Directions for this task: Where an entry holds an image, skip the image but reproduce the rest word for word.

Collected data entries:
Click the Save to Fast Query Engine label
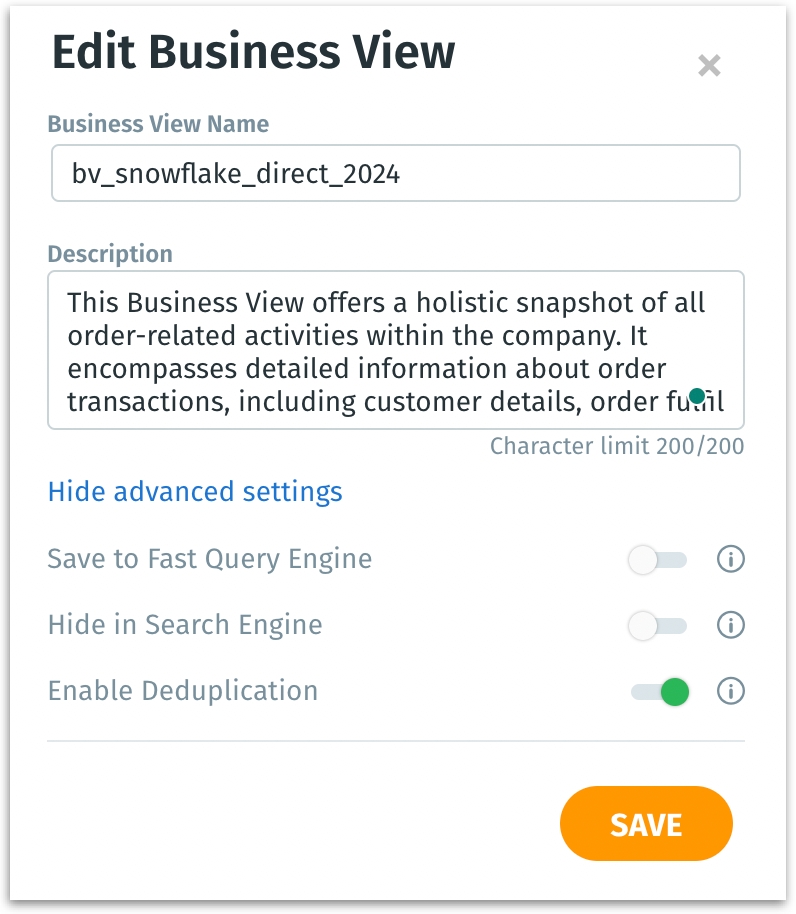 (x=210, y=558)
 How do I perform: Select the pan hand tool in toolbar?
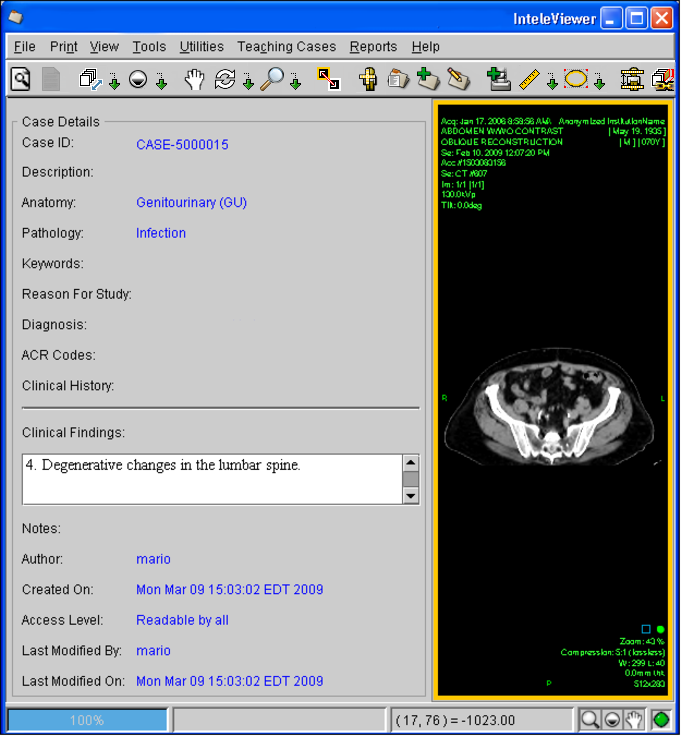(194, 79)
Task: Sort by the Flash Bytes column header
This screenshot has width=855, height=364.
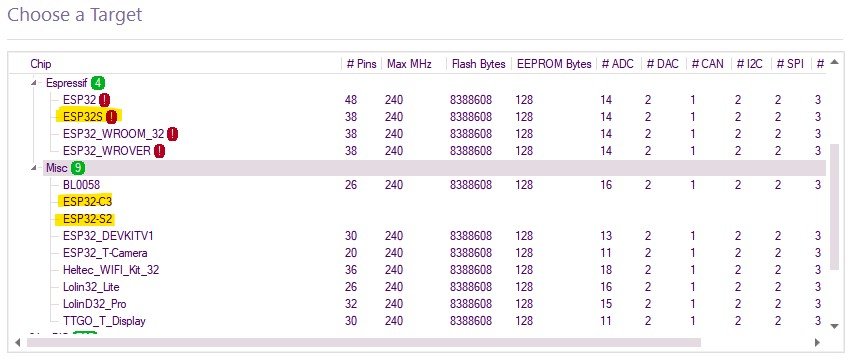Action: (478, 64)
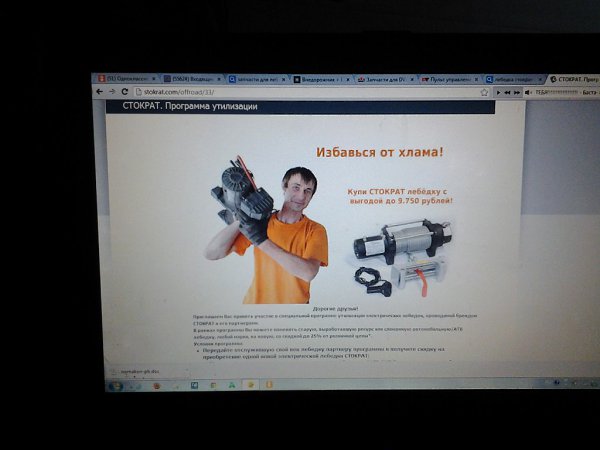Viewport: 600px width, 450px height.
Task: Click the browser back arrow button
Action: tap(99, 91)
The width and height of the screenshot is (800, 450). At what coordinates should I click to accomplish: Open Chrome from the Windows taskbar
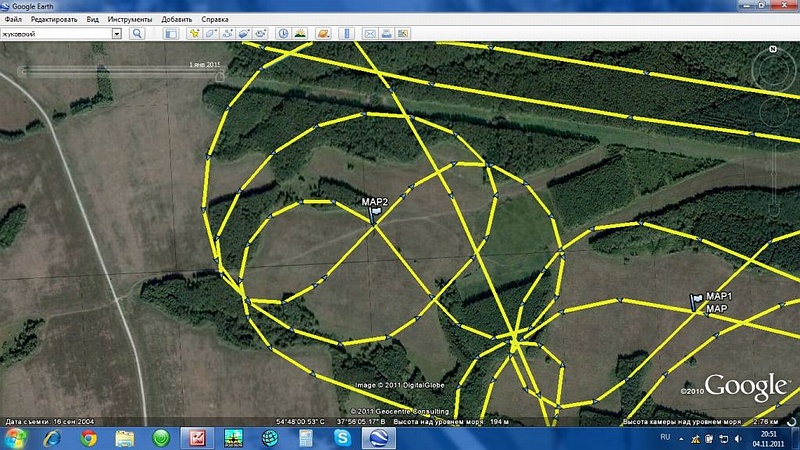point(88,438)
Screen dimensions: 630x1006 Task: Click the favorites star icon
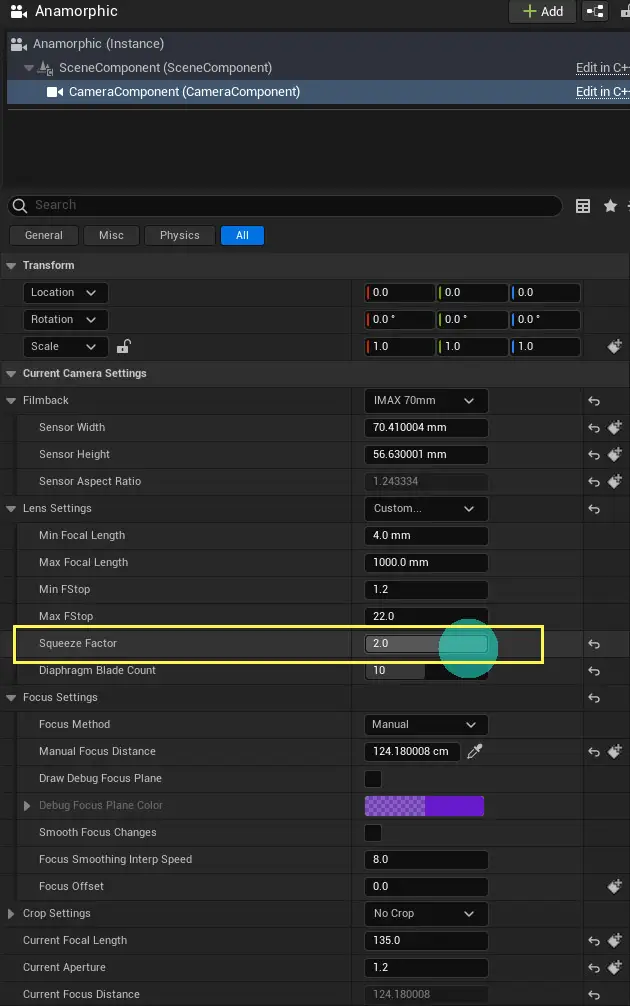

Task response:
Click the Save to Fast Query Engine label
 (x=210, y=558)
 How do I perform: Select the pan hand tool in toolbar?
(194, 79)
Task: Sort by the Flash Bytes column header
This screenshot has width=855, height=364.
Action: (478, 64)
Viewport: 600px width, 450px height.
Task: Click the browser back arrow button
Action: tap(99, 91)
The width and height of the screenshot is (800, 450). At what coordinates should I click to accomplish: Open Chrome from the Windows taskbar
point(88,438)
Screen dimensions: 630x1006 Task: Click the favorites star icon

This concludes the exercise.